The Social Justice Education Project student coalition addressed a crowd of 300 people, detailing the dangers of each of the legislative bills. House Bill 2281 states that a school district may not include in its program of instruction any courses or classes that either are designed for pupils of a particular ethnic group or that “advocate ethnic solidarity” instead of the treatment of pupils as individuals. State funds will be withheld from any school district that does not comply with this law. None of the bill’s sponsors has ever set foot in an ethnic/Raza studies classroom.

Senate Bill 1097 states that the Department of Education will collect data on school districts’ populations of non-citizen students and their identities. This bill will force teachers and other school employees to indirectly enforce immigration law by disclosing the identity of students who cannot produce residency documents.

SB1097 will deny many Latino/a youth the right to an education. Moreover, based on the collected data, the state superintendent of instruction can withhold funding from schools in proportion to the non-documented student population of the school.

Ethnic studies teaches Ariz. history before 1848

SJEP also countered the racist lies being made about the ethnic studies program, explaining the importance of oppressed youth learning their own peoples’ history. At least a dozen ethnic studies students and alumni recounted how important the program is/was to their academic success.

Students explained that the ethnic studies program combats the mythology incorporated in euro-centric history books that does little or nothing to portray the lives and history of the Indigenous people of Arizona. Ethnic studies programs teach oppressed youth the true history of how their land was stolen, their lives uprooted and their culture all but destroyed. Studying the rich history of the Indigenous peoples reveals the actual historical events that led to the ceding of one-third of Mexico to the expanding U.S. empire, and the forced removal of peoples from their ancestral homelands. “What we learn is the unique experience of Mexicanos who lived through the circumstances surrounding the defeat of Mexico and theft of Mexican land in 1848,” one student explained.
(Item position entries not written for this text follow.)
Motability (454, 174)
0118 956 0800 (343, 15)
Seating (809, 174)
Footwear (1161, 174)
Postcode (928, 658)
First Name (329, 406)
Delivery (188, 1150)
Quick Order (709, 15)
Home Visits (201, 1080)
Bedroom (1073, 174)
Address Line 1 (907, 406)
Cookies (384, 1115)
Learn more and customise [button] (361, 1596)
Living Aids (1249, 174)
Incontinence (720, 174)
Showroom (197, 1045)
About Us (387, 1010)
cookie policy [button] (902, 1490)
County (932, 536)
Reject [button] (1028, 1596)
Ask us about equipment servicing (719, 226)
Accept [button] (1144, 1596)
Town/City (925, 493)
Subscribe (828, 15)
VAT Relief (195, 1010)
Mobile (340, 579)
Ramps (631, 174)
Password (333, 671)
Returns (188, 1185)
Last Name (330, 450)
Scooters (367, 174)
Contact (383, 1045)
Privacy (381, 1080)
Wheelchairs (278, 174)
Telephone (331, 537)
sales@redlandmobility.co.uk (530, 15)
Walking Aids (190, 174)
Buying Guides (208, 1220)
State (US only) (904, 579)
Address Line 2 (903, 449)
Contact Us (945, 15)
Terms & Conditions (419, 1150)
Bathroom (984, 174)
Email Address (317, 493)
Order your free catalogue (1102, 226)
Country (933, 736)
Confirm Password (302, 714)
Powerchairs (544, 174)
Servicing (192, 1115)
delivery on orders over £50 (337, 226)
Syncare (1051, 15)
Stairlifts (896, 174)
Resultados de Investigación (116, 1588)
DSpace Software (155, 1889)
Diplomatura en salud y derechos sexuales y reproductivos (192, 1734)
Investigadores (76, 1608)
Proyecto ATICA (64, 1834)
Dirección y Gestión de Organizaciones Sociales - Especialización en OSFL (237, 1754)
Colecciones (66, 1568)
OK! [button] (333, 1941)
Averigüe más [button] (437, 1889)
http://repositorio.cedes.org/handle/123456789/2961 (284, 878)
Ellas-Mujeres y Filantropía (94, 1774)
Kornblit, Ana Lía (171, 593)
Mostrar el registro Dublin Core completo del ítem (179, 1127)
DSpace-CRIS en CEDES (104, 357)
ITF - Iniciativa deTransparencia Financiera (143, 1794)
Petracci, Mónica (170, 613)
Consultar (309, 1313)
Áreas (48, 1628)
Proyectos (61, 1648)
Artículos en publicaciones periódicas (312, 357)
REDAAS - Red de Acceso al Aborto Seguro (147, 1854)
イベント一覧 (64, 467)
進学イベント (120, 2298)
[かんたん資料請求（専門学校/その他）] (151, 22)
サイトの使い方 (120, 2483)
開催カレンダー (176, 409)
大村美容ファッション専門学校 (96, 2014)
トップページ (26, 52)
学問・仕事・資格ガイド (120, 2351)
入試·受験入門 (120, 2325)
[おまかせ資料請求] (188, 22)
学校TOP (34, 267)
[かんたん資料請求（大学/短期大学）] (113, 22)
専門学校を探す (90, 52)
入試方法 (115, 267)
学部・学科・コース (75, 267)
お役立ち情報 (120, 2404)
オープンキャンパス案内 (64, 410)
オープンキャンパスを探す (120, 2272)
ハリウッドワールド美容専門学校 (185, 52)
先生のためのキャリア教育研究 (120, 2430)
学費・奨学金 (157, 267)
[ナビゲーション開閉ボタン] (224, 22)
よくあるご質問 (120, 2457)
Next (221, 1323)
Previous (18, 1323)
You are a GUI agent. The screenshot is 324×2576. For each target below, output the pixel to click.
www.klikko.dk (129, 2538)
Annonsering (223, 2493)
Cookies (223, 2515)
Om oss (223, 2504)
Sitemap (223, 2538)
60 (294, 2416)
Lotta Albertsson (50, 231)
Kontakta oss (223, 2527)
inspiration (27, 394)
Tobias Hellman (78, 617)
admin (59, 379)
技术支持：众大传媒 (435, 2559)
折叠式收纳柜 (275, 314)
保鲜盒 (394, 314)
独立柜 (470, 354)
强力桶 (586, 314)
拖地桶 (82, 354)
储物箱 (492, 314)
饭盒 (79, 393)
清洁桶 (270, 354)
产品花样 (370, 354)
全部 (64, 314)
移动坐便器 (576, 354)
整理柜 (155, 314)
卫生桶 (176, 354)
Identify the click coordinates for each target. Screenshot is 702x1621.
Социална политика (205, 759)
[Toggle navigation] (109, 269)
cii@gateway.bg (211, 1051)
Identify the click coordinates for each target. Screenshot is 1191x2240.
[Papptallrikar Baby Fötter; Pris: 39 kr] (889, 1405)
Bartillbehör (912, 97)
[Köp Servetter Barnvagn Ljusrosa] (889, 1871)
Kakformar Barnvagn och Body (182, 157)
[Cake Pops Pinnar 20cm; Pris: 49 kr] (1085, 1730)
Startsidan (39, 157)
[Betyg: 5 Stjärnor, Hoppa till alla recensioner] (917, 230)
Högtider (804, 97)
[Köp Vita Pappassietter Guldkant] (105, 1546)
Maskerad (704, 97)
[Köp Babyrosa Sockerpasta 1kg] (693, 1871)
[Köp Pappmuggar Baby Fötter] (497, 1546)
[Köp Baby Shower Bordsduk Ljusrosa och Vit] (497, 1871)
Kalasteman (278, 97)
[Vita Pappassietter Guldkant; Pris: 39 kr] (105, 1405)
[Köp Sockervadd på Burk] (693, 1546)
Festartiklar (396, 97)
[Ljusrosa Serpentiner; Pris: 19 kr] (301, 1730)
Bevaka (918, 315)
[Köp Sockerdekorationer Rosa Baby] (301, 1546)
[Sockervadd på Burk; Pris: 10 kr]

Another student explained how the classroom was based on the Mayan tradition of “In Lak’ech’,” which means “I am you and you are me.” The students and teachers are equals, each learning from the other. This helps explain why so many graduates of the program remain committed to it long after they graduate from high school. The ethnic studies program teaches culture, which represents the life of the Latino/a people of Arizona. To eliminate the ethnic studies program and deny youth access to their history and culture is a form of genocide.

Organize the community

This encuentro was the first of many meetings planned by these students to organize the Tucson community to fight back against the continuing right-wing attacks. Hated Arizona Sheriff Joe Arpaio continues his racial profiling and neighborhood sweeps while the Department of Homeland Security spends millions on technology and Border Patrol agents, in order to funnel border crossers into the deadliest part of the desert and then incarcerate those they detain in private prisons.

The 20,000 people who marched in Phoenix against Arpaio in January; the student movement that is now forming in Tucson; and the Tucson May 1st Coalition, which is gearing up for May Day 2010 — all are all signs that the attempts to divide workers based upon an arbitrary possession of documents is not going to succeed. People are uniting to oppose the economic crisis being dumped on their backs. “¡Ya Basta!” Enough!